# Fonte
++++++++++++++++++++

Em simultâneo, os responsáveis da Fala Terra tinham em andamento o Observatório da Comunicação Inclusiva, projecto-piloto a partir do qual identificou casos de linguagem discriminatória em conteúdos dos meios de comunicação social, mas também no audiovisual, na publicidade e nas redes sociais.

«Durante meses, o Observatório analisou diversos canais de comunicação de forma exploratória e foi-nos fácil identificar exemplos de más práticas. Percebemos que seria importante desenvolver iniciativas como o Glossário», conta Carla Isidoro. A presidente da associação reitera que, muitas vezes, a utilização desta linguagem durante o exercício profissional é inconsciente, mas que é preciso trabalhar activamente contra estes estereótipos e estigmas.

Faltava apenas encontrar os parceiros certos. Por um lado, surge Ângelo Delgado que, além de copywriter, é também antigo jornalista e autor do livro “Sem Ofensa”, onde denuncia, com humor, expressões racistas usadas no dia-a-dia em Portugal. Por outro, junta-se Ricardo Higuera Mellado, consultor para uma agência de comunicação corporativa no Chile, investigador em temas de género e um dos fundadores da Associação Men Talks. «Cada um de nós contribuiu para que o Glossário fosse um recurso plural», garante Carla Isidoro.

++++++++++++++++++++

# Dados apresentados
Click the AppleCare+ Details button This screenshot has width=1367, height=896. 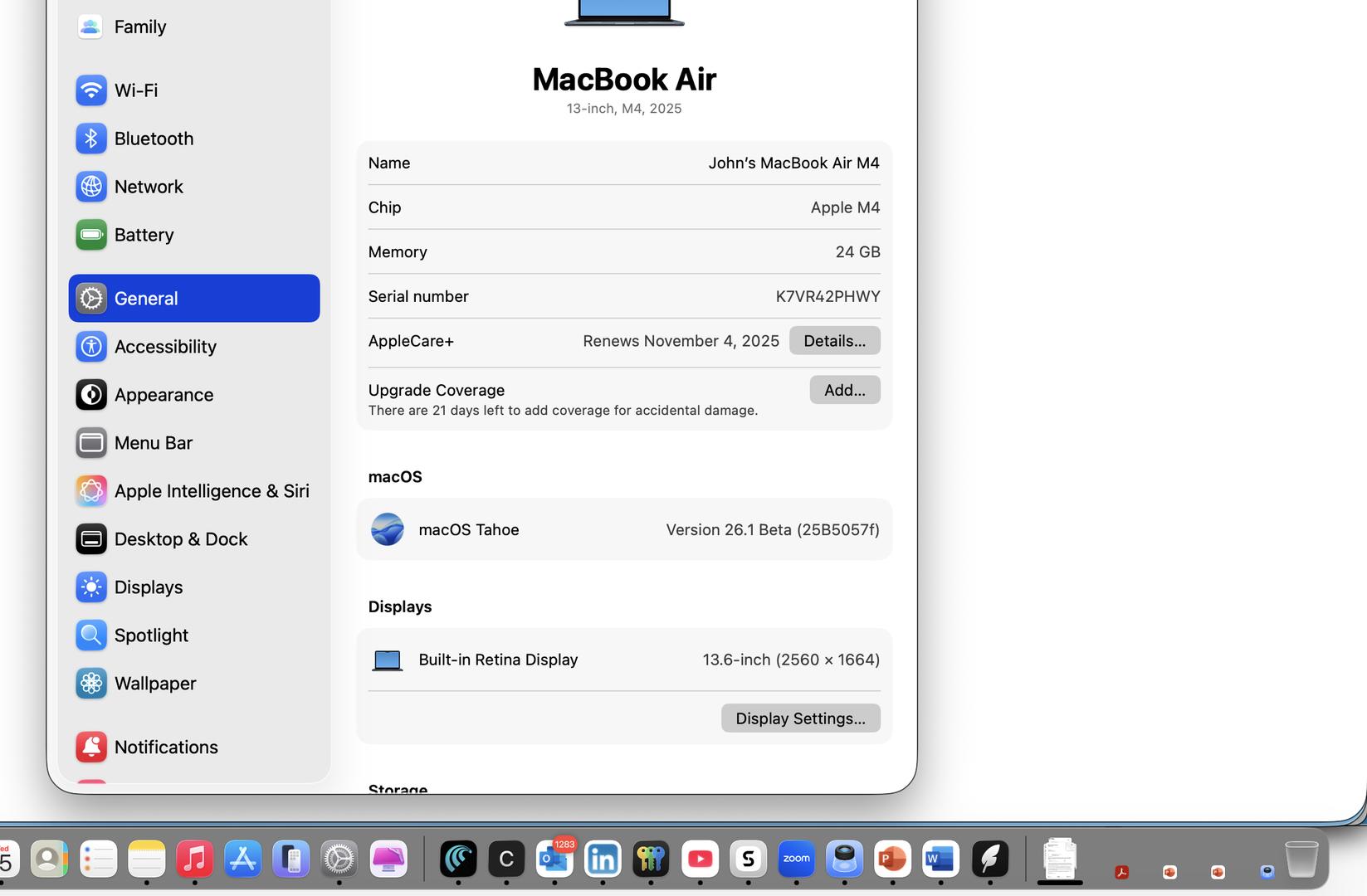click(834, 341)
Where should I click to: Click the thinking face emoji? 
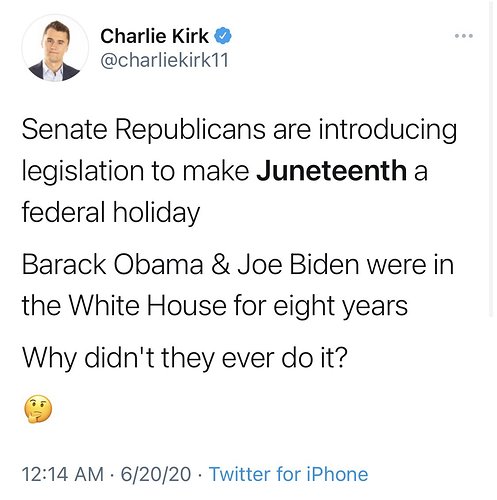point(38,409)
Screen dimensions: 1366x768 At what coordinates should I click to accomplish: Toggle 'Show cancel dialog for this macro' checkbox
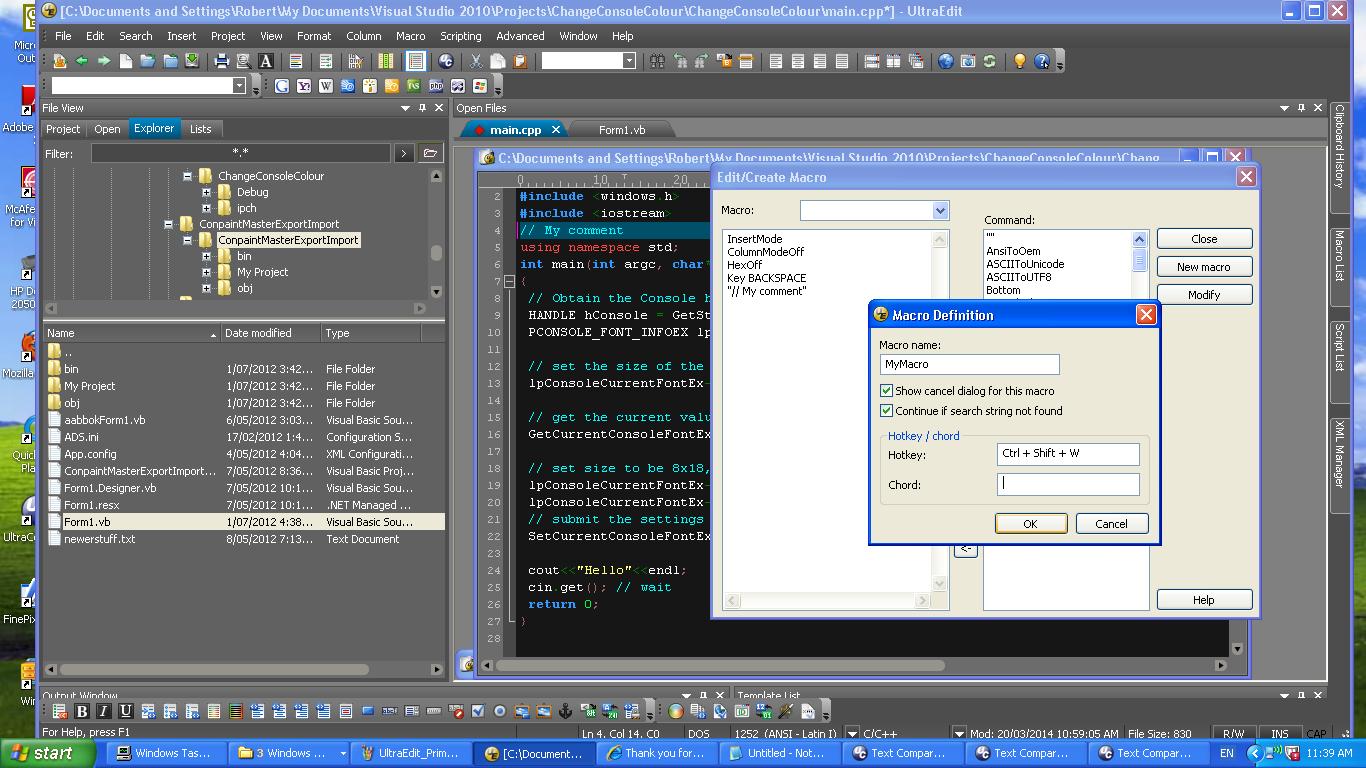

++++++++++++++++++++

# Instruções da tarefa
Reproduza, por favor, o trecho da fonte que começa em "Em simultâneo, os" e termina em "nas redes sociais.", sem alterar nada.

# Resposta do exercício
Em simultâneo, os responsáveis da Fala Terra tinham em andamento o Observatório da Comunicação Inclusiva, projecto-piloto a partir do qual identificou casos de linguagem discriminatória em conteúdos dos meios de comunicação social, mas também no audiovisual, na publicidade e nas redes sociais.